Task brief>
Return the records in full, with every character preserved.

==== Material for this task

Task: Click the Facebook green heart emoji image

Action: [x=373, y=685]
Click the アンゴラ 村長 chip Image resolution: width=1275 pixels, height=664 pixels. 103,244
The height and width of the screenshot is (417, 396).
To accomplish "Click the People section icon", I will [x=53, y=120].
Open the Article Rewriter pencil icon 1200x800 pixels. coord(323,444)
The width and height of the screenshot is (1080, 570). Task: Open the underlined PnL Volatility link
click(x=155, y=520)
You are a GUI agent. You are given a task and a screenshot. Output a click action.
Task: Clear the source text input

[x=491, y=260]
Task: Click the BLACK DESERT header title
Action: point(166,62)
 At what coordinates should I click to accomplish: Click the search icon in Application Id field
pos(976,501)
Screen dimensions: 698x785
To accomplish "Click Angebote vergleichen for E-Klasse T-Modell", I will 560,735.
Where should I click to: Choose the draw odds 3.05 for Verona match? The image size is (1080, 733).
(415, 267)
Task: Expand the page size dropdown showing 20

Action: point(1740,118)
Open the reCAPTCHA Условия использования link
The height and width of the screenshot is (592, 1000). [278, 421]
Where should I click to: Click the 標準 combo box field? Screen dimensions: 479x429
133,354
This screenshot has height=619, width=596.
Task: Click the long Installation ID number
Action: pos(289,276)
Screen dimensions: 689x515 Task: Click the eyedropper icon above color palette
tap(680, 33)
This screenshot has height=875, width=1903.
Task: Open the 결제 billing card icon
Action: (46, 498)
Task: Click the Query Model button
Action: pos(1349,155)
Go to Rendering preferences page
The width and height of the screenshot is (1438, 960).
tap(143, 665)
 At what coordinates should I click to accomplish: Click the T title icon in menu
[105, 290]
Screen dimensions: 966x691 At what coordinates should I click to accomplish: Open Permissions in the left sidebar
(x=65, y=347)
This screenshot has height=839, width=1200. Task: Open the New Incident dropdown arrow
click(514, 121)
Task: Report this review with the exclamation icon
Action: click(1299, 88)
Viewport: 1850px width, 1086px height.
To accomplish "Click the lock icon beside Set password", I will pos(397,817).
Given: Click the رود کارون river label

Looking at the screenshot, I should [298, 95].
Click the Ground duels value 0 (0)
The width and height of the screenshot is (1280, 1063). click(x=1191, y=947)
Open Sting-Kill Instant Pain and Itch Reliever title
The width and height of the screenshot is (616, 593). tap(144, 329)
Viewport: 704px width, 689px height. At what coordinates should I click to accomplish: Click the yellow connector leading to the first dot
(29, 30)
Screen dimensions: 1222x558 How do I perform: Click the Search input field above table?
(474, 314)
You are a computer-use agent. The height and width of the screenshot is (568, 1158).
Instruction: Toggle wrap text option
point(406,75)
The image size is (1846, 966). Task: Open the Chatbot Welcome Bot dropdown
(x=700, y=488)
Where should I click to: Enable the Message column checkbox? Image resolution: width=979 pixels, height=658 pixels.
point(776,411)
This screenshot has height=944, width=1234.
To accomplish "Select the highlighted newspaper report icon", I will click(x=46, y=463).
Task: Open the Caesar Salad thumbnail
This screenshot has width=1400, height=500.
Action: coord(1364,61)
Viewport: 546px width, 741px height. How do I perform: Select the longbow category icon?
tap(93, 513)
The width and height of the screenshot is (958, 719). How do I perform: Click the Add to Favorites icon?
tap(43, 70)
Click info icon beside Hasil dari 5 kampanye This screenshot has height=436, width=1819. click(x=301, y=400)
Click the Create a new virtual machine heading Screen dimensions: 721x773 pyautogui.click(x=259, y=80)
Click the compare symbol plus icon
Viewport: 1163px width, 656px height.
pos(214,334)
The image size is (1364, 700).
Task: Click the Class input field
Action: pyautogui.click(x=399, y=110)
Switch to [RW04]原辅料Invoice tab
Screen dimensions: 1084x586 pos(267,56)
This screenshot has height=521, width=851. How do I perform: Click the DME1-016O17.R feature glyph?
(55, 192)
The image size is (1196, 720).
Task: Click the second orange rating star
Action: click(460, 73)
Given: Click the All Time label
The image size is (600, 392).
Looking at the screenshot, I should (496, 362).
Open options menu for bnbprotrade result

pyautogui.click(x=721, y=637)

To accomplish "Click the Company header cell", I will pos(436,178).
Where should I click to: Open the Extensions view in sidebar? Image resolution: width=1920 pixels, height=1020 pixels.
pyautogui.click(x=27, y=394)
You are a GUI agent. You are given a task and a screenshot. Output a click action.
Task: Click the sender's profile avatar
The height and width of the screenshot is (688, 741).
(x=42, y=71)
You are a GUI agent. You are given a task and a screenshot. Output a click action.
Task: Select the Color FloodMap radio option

========

The answer>
Task: Click the Facebook green heart emoji image

Action: [x=373, y=685]
Click the アンゴラ 村長 chip Image resolution: width=1275 pixels, height=664 pixels. 103,244
The height and width of the screenshot is (417, 396).
To accomplish "Click the People section icon", I will [x=53, y=120].
Open the Article Rewriter pencil icon 1200x800 pixels. coord(323,444)
The width and height of the screenshot is (1080, 570). Task: Open the underlined PnL Volatility link
click(x=155, y=520)
You are a GUI agent. You are given a task and a screenshot. Output a click action.
Task: Clear the source text input

[x=491, y=260]
Task: Click the BLACK DESERT header title
Action: point(166,62)
 At what coordinates should I click to accomplish: Click the search icon in Application Id field
pos(976,501)
Screen dimensions: 698x785
To accomplish "Click Angebote vergleichen for E-Klasse T-Modell", I will 560,735.
Where should I click to: Choose the draw odds 3.05 for Verona match? The image size is (1080, 733).
(415, 267)
Task: Expand the page size dropdown showing 20

Action: point(1740,118)
Open the reCAPTCHA Условия использования link
The height and width of the screenshot is (592, 1000). [278, 421]
Where should I click to: Click the 標準 combo box field? Screen dimensions: 479x429
133,354
This screenshot has height=619, width=596.
Task: Click the long Installation ID number
Action: pos(289,276)
Screen dimensions: 689x515 Task: Click the eyedropper icon above color palette
tap(680, 33)
This screenshot has height=875, width=1903.
Task: Open the 결제 billing card icon
Action: (46, 498)
Task: Click the Query Model button
Action: pos(1349,155)
Go to Rendering preferences page
The width and height of the screenshot is (1438, 960).
tap(143, 665)
 At what coordinates should I click to accomplish: Click the T title icon in menu
[105, 290]
Screen dimensions: 966x691 At what coordinates should I click to accomplish: Open Permissions in the left sidebar
(x=65, y=347)
This screenshot has height=839, width=1200. Task: Open the New Incident dropdown arrow
click(514, 121)
Task: Report this review with the exclamation icon
Action: click(1299, 88)
Viewport: 1850px width, 1086px height.
To accomplish "Click the lock icon beside Set password", I will pos(397,817).
Given: Click the رود کارون river label

Looking at the screenshot, I should [298, 95].
Click the Ground duels value 0 (0)
The width and height of the screenshot is (1280, 1063). click(x=1191, y=947)
Open Sting-Kill Instant Pain and Itch Reliever title
The width and height of the screenshot is (616, 593). tap(144, 329)
Viewport: 704px width, 689px height. At what coordinates should I click to accomplish: Click the yellow connector leading to the first dot
(29, 30)
Screen dimensions: 1222x558 How do I perform: Click the Search input field above table?
(474, 314)
You are a computer-use agent. The height and width of the screenshot is (568, 1158).
Instruction: Toggle wrap text option
point(406,75)
The image size is (1846, 966). Task: Open the Chatbot Welcome Bot dropdown
(x=700, y=488)
Where should I click to: Enable the Message column checkbox? Image resolution: width=979 pixels, height=658 pixels.
point(776,411)
This screenshot has height=944, width=1234.
To accomplish "Select the highlighted newspaper report icon", I will click(x=46, y=463).
Task: Open the Caesar Salad thumbnail
This screenshot has width=1400, height=500.
Action: coord(1364,61)
Viewport: 546px width, 741px height. How do I perform: Select the longbow category icon?
tap(93, 513)
The width and height of the screenshot is (958, 719). How do I perform: Click the Add to Favorites icon?
tap(43, 70)
Click info icon beside Hasil dari 5 kampanye This screenshot has height=436, width=1819. click(x=301, y=400)
Click the Create a new virtual machine heading Screen dimensions: 721x773 pyautogui.click(x=259, y=80)
Click the compare symbol plus icon
Viewport: 1163px width, 656px height.
pos(214,334)
The image size is (1364, 700).
Task: Click the Class input field
Action: pyautogui.click(x=399, y=110)
Switch to [RW04]原辅料Invoice tab
Screen dimensions: 1084x586 pos(267,56)
This screenshot has height=521, width=851. How do I perform: Click the DME1-016O17.R feature glyph?
(55, 192)
The image size is (1196, 720).
Task: Click the second orange rating star
Action: click(460, 73)
Given: Click the All Time label
The image size is (600, 392).
Looking at the screenshot, I should (496, 362).
Open options menu for bnbprotrade result

pyautogui.click(x=721, y=637)

To accomplish "Click the Company header cell", I will pos(436,178).
Where should I click to: Open the Extensions view in sidebar? Image resolution: width=1920 pixels, height=1020 pixels.
pyautogui.click(x=27, y=394)
You are a GUI agent. You are given a task and a screenshot. Output a click action.
Task: Click the sender's profile avatar
The height and width of the screenshot is (688, 741).
(x=42, y=71)
You are a GUI agent. You are given a task and a screenshot. Output a click action.
Task: Select the Color FloodMap radio option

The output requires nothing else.